補足2:沈めた道糸を海中に残したまま穂先を引き抜く方法

 道糸処理をすることで道糸を海中に引き込むことになります。この時、道糸を海中に残したまま、穂先を引き抜く必要があります。

 

 オープンベールにし、パラパラと道糸を出しながら穂先を抜くと、海中の道糸はずれません。

 

②滑る上潮を利用した仕掛けの流し方

 右から左に上潮が動いているとします。この場合、上潮の影響を受けて、道糸が大きく左に膨らみます。

 道糸がウキを引っ張ることになり、仕掛けが手前に寄りながら流れるようになります。

 

 手前に寄りながら流れることを利用して同調させます。

 

第一段階:潮上斜め沖に仕掛け投入

 左手前に仕掛けが寄ることを考慮して、マキエ投入点よりも右側沖に仕掛けを投入します。

第二段階:道糸が仕掛けを引っ張る

 道糸が左に膨らみ、ウキも左手前に寄ってきます。手前に寄りながら、仕掛けはなじんでいきます。

第三段階:時間差で同調

 さらに仕掛けは手前に寄りながら流され、時間差でマキエと同調します。

 

③潮上に移動して仕掛け投入

 自分自身が潮上に何mか移動して仕掛けを投入する方法があります。これは二枚潮にしろ、横風で上潮が滑っている時にしろ大変有効です。

 

 たとえば、右側に5m移動したとします。そこから仕掛けを投入するので、潮上に対してかなり余裕を持って道糸を置くことができます。

 

 道糸が潮下に膨らんで仕掛けを引っ張るまでの時間を作ることができます。

 仕掛け投入後は定位置に戻ってもよいです。

 

④マキエをするタイミング

 【①底潮まで仕掛けを沈める】で紹介した道糸処理をする時や、【③潮上に移動して仕掛け投入】する時には、マキエは先打ちのみでもかまいません。

 

 もちろんマキエを先打ちして、道糸処理後や仕掛け投入後に後打ちしてもかまいません。

 

 底で釣る場合には先打ちのみでも問題ないのです。

 

半遊動の場合

仕掛けの流し方

 半遊動でウキを浮かせたまま二枚潮を釣ることはもちろん可能です。

 

 ただし長い時間の同調はできません。

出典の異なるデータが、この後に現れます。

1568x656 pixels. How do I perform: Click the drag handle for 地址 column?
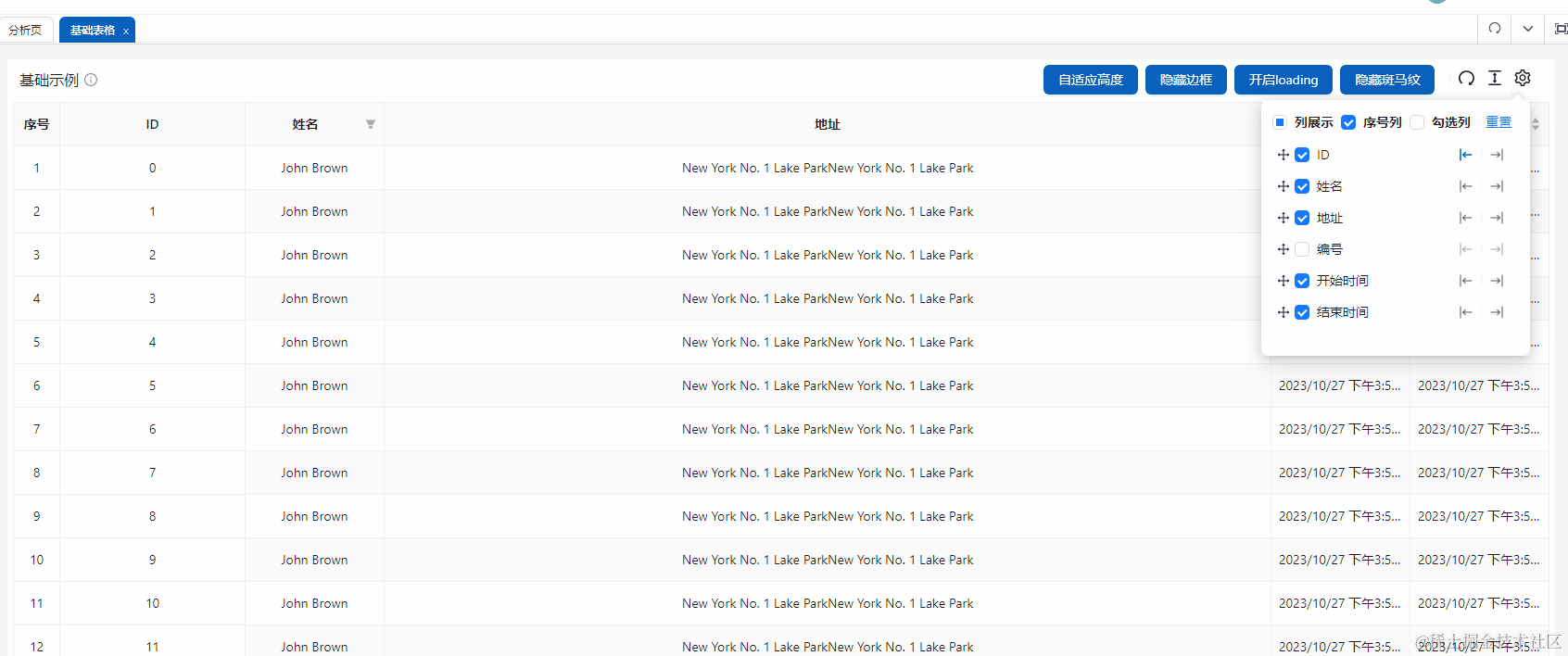[1283, 218]
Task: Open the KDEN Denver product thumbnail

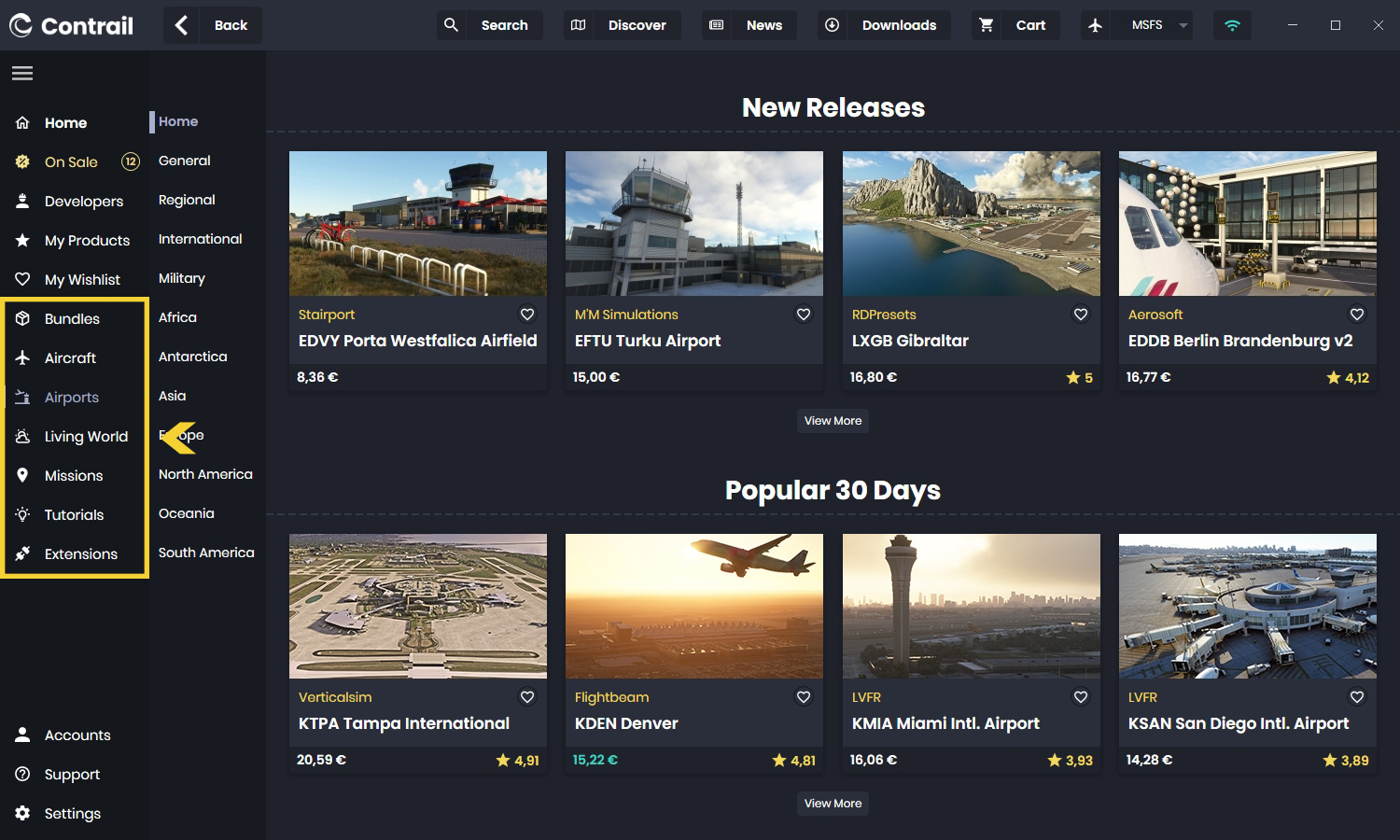Action: (693, 606)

短時間の同調を狙います。

 

 ちょうど【②滑る上潮を利用した仕掛けの流し方】で触れた仕掛けの流し方と同じやり方です。

 

 マキエをピンポイントで打ち、底に溜めます。潮上に仕掛けを投入し、そのまま流します。仕掛けがなじむのに時間がかかるため、それを見越して潮上数m先に投入します。

 

 仕掛けがなじむ頃には、上潮に乗ったウキが溜まったマキエの上を通過します。

 

 少しでも長く同調させるため、1m程度ハリスを底に這わせて、仕掛けの流れにブレーキをかけても良いと思います。

 

 このやり方は仕掛け投入点を潮上にするだけなので簡単です。けれど問題なく釣れます。

 

マキエは左に、仕掛けは右に

 上潮が右から左に流れ、底潮が左から右に流れている上げ潮を想定してみます。

 

 この場合マキエは投入点よりも右に流れて溜まります。一方仕掛けは左に流れます。

 そういうわけで、マキエと同じ場所に仕掛けを投入していては、まるで同調しないのです。

 

 この潮のパターンでは下のイラストのように、マキエは自分より左に、仕掛けは自分より右に投入すると正面あたりで楽に同調させることができます。

 マキエは底潮に乗って右側に流れます。仕掛けは上潮に乗って手前に寄りながら左側に流れます。

 どこかでクロスするポイントがあるはずです。

 

 理屈の上では同調時間は長い方がよいはずです。けれど私の経験上、どういうわけか全遊動と半遊動の釣りで大きく釣果が違うとも感じません。

 

 面倒な道糸処理をしてまで全遊動を使わなくても、半遊動で3Bとか1号とかのウキを使って釣る方が簡単ではあります。